In 2014, the Nonprofit Research Collaborative published a special report about annual funds. The results show a strong positive correlation between an organization having an annual fund and meeting their fundraising goals and retaining donors.
One way to think about an annual fund is to have consistent renewable donations – money that you expect to see year after year or replace with relative ease should a single donor not renew their contribution. Using this model, we’d track revenue from grants and major donors – those who are trickier to replace because of the size of their contribution – separately. We can also think of the annual fund as a “hub” or “anchor” that constitutes the core of a broader development plan.

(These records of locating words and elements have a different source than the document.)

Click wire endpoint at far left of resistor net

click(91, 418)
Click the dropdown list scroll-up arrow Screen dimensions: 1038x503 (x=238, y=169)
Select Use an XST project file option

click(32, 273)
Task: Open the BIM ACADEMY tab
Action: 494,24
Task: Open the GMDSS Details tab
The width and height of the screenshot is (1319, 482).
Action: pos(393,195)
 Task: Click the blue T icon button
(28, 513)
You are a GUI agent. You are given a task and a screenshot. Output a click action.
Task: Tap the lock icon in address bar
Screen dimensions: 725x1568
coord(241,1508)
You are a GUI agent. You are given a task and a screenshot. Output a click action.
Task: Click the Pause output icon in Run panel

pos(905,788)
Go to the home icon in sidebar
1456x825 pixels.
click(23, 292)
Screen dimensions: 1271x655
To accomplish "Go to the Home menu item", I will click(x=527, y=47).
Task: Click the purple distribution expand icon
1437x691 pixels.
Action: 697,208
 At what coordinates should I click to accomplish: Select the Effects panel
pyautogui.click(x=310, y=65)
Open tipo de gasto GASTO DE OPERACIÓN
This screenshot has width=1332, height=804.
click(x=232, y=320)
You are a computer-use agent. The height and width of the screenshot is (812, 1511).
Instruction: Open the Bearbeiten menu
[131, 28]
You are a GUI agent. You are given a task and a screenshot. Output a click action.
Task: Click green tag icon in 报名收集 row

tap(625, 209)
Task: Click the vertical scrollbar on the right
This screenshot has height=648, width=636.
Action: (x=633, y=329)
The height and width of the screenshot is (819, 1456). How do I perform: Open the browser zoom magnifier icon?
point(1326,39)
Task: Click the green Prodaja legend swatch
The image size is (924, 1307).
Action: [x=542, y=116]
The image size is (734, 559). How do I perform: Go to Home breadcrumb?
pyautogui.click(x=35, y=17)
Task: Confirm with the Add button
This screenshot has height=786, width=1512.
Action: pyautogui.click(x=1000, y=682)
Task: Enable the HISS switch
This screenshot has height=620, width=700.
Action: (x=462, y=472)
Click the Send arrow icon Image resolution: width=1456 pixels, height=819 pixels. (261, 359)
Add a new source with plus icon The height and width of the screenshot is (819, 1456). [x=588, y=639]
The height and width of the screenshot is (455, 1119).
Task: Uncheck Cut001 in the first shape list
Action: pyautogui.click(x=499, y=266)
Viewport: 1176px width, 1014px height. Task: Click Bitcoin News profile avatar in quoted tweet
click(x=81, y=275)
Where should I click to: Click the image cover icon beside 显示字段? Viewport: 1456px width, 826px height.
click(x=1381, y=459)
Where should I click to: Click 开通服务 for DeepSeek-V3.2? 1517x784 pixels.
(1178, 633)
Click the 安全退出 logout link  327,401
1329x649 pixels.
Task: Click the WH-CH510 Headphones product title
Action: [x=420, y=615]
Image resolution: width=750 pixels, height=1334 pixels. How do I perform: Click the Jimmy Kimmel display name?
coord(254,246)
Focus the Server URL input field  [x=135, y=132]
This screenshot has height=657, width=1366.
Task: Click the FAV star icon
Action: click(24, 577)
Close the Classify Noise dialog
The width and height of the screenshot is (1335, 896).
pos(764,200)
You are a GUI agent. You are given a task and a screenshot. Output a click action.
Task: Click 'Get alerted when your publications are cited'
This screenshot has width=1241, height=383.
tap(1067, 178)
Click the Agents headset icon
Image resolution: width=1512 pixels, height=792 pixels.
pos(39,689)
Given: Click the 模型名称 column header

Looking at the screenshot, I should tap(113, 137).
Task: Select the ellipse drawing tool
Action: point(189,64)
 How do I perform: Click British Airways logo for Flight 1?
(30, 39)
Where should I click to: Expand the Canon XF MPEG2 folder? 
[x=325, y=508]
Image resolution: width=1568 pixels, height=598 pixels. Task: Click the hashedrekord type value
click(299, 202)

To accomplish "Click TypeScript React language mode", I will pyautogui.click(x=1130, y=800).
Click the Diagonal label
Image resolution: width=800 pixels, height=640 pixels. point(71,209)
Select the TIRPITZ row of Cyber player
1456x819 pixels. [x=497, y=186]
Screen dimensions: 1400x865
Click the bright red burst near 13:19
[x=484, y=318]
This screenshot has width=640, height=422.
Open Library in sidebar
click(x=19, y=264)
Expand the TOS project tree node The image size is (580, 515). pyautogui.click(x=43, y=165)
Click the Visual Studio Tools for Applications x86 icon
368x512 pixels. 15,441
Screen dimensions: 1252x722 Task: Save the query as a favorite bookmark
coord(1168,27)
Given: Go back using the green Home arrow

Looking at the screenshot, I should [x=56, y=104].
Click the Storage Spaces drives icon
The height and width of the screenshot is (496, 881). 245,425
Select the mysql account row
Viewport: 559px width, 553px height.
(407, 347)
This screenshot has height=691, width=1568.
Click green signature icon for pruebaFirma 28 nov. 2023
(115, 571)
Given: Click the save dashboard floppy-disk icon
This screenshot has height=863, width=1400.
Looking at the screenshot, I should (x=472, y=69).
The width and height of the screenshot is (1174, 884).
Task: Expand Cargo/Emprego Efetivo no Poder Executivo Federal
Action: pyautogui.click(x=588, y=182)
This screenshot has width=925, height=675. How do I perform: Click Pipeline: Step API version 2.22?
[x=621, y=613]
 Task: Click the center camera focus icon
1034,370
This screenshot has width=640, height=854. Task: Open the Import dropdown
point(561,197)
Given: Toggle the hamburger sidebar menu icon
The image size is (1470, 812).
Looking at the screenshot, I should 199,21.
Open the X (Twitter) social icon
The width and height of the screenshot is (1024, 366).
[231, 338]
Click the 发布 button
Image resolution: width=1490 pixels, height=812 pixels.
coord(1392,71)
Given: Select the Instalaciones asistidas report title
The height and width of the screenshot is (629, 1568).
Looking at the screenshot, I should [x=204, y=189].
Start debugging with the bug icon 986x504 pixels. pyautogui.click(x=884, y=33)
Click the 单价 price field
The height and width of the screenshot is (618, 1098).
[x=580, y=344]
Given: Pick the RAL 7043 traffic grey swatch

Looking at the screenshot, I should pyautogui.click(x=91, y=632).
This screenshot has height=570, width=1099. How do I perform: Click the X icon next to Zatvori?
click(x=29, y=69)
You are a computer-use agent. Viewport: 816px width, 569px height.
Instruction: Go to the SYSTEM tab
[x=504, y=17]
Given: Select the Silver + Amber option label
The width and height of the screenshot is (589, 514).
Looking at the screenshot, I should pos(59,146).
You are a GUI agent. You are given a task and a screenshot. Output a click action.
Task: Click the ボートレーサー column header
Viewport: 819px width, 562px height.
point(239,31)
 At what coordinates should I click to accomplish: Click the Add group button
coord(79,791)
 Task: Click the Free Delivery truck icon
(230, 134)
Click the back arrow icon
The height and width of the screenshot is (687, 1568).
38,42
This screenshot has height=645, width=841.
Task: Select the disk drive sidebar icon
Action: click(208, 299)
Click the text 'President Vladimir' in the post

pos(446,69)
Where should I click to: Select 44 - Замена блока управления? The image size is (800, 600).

Annual funds aren’t new, but they’ve been changing in recent years. They’re more than just a yearly mailing. They serve to build and strengthen relationships with donors. For this reason, you should see an annual campaign as a series of activities spread over the year that provide different opportunities to get in touch with past and potential donors and let them know what you’re up to and where you’re going.
Similarly, the annual fund can also be a useful means of identifying individuals who have the capacity to become major donors. So, these two tools work in tandem to move people up the pipeline.
The annual fund is not a silver bullet – nothing is. But an annual fund is more than just a good idea. When it’s combined with an overall strategic, diversified approach to development, it’s bound to serve your organization well.
So maybe it’s time to set up an annual campaign—or improve the one you’ve got.